In May 2016, Cybersecurity Ventures released its Cybersecurity 500 list, a “global compilation of leading companies who provide cybersecurity solutions and services.” Already at approximately $400M per year, cybersecurity is calculated to cost for the global economy could reach $3 trillion by 2020. Meanwhile, extreme weather and climate events may already be costing the global economy $1.2 trillion per year—so who is at the top of the “Climatesecurity 500”?
Well, we couldn’t find such a large list, or even a list.
With such comparable magnitudes of costs, one would expect a similar number of firms and innovators in this space. One might argue that big consulting firms like PwC and KPMG are occupying the climate risk space, but, they also have large cybersecurity offerings which don’t seem to crowd out hundreds of other cyber solutions and services.
Cyber and climate risks share similar features, such as global reach, potential to shut down operations for extended periods of time and ability to impact critical infrastructure, such as electricity grids.

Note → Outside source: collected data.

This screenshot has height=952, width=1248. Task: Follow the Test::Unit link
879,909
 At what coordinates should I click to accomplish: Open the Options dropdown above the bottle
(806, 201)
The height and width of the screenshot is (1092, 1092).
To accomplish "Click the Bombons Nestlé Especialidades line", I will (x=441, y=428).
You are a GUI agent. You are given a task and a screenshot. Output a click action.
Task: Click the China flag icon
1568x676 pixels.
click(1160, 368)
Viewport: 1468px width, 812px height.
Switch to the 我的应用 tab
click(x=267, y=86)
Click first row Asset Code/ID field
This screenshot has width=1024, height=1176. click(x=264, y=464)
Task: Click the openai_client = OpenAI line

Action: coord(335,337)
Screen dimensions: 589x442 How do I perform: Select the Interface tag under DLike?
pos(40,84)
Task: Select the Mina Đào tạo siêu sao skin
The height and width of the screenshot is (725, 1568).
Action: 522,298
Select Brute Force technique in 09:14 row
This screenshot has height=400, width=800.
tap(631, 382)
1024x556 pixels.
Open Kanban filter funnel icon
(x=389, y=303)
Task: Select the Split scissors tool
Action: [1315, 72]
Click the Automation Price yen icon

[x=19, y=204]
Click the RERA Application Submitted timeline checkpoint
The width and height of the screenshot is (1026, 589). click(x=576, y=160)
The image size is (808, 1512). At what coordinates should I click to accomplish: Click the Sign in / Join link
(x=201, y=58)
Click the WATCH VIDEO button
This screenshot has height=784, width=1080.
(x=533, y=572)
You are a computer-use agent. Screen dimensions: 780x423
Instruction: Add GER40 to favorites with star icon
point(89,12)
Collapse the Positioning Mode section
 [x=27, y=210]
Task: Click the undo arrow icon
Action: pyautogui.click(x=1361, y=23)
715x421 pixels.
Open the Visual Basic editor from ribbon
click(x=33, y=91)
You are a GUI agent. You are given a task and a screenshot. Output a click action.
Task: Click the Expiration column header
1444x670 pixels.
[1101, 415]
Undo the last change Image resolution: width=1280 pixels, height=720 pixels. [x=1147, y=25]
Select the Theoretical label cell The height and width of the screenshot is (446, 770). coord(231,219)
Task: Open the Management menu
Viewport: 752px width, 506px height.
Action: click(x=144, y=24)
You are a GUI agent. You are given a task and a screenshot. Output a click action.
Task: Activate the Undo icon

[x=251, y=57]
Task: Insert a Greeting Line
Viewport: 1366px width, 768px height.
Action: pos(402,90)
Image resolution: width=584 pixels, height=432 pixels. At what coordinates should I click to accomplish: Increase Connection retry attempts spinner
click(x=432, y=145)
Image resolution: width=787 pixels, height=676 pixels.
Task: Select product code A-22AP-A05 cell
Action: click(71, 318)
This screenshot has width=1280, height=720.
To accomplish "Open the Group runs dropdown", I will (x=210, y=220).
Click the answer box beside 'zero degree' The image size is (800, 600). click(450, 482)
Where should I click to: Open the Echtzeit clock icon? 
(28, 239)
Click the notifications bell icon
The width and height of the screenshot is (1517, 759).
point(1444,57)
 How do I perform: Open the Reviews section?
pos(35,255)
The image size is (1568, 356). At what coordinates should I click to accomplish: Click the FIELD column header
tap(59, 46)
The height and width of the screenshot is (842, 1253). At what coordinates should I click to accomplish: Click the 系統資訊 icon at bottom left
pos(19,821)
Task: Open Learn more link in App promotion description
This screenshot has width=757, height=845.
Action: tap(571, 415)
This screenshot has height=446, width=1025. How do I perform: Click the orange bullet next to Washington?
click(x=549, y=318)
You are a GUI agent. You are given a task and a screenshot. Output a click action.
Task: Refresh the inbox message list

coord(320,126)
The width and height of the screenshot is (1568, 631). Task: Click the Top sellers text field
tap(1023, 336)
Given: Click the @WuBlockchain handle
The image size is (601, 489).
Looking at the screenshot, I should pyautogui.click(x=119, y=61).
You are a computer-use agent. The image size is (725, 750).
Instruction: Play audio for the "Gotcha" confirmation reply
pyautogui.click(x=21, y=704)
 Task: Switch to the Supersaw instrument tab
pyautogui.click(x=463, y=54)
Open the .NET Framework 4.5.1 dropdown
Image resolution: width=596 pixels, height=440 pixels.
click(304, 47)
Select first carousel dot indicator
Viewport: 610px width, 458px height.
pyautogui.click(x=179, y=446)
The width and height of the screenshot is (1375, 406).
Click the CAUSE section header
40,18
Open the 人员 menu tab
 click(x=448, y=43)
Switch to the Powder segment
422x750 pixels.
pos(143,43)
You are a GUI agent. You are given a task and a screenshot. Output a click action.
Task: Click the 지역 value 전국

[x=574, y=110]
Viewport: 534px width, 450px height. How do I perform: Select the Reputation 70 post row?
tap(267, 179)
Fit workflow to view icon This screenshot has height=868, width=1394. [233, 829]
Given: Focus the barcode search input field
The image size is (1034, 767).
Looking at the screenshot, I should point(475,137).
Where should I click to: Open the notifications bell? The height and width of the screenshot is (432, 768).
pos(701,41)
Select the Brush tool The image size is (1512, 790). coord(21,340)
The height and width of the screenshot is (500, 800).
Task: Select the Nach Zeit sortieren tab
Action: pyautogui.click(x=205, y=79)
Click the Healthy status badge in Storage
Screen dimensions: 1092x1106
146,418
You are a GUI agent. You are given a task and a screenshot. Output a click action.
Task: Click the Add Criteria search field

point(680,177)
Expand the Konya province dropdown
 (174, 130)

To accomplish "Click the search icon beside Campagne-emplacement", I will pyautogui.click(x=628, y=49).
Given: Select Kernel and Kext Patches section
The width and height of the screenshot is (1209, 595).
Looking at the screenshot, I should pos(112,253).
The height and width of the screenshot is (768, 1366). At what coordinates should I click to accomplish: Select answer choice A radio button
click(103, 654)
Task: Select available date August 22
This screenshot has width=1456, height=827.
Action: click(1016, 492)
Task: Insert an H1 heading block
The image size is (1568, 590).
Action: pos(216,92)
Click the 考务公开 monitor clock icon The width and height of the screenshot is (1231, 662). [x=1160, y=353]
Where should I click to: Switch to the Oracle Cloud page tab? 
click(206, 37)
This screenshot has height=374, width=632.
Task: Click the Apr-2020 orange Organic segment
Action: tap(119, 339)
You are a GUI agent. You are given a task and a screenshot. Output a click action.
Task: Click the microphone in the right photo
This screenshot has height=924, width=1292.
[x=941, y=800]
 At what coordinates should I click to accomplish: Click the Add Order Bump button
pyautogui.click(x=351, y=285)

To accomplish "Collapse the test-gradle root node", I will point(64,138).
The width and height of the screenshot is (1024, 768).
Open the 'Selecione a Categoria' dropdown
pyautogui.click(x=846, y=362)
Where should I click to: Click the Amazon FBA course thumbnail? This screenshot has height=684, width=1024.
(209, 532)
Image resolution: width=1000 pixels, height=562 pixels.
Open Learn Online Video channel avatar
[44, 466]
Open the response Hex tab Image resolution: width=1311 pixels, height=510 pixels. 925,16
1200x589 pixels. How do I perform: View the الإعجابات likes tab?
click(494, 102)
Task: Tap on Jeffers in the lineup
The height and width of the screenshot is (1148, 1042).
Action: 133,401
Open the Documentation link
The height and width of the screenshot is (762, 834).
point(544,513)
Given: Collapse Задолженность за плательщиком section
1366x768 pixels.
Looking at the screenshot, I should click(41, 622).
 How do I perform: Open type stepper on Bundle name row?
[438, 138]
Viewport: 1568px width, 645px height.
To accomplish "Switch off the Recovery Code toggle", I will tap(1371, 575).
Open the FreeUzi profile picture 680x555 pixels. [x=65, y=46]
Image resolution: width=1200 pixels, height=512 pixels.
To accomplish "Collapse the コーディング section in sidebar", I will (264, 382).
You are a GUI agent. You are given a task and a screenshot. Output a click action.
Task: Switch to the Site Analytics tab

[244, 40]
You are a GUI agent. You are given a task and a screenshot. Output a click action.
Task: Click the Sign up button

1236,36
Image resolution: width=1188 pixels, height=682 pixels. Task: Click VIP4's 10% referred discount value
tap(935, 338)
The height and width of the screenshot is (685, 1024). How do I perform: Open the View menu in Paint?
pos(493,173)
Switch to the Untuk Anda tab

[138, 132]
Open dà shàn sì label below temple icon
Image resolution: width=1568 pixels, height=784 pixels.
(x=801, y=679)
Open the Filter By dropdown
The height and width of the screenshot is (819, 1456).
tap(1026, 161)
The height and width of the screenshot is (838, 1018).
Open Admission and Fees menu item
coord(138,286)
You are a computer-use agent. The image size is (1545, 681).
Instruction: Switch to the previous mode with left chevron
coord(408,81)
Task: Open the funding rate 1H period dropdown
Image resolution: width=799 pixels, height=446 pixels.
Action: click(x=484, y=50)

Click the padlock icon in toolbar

One explanation could be that cyber attacks can include the extraction of customer data and direct attacks of financial assets that can lead to significant reputational damage and lasting distrust of corporations by their customers. It is also easier to put a face on cyber crime—whether it is a government, individual or hive of hackers—and know what their motives are—primarily to steal financial data, but also acquisition of company and state secrets, espionage, retribution or simply “bragging rights.”
Climate risks are much more random, faceless and often considered “acts of God.” Companies may also be under a false sense of security thinking that they are already managing climate risks by tracking historical flooding, storm, temperature, fire, etc… data—we have seen, time and time again, that the past is a poor predictor of the future. Further, the presentation of climate data—in long-term projections and at regional spacial scales—can make addressing these risks seem very far removed as a C2ES survey finds that companies are lacking ” ‘actionable science’ that helps them understand locally-specific risks or risk scenarios.”
Comparison and analysis of the maturation of these two markets warrants greater analysis and there could be a variety of other reasons for this differentiation. But, the stakes are so high, its important to find out how risk information can better disseminate across companies and communities.
To help move the industry forward, Adapt Ready is focused on helping customers and the world better understand the real risks they face, take action and avoid losses. Hopefully we will soon see a list of company’s helping the world adapt to one of the other biggest security threats of our time.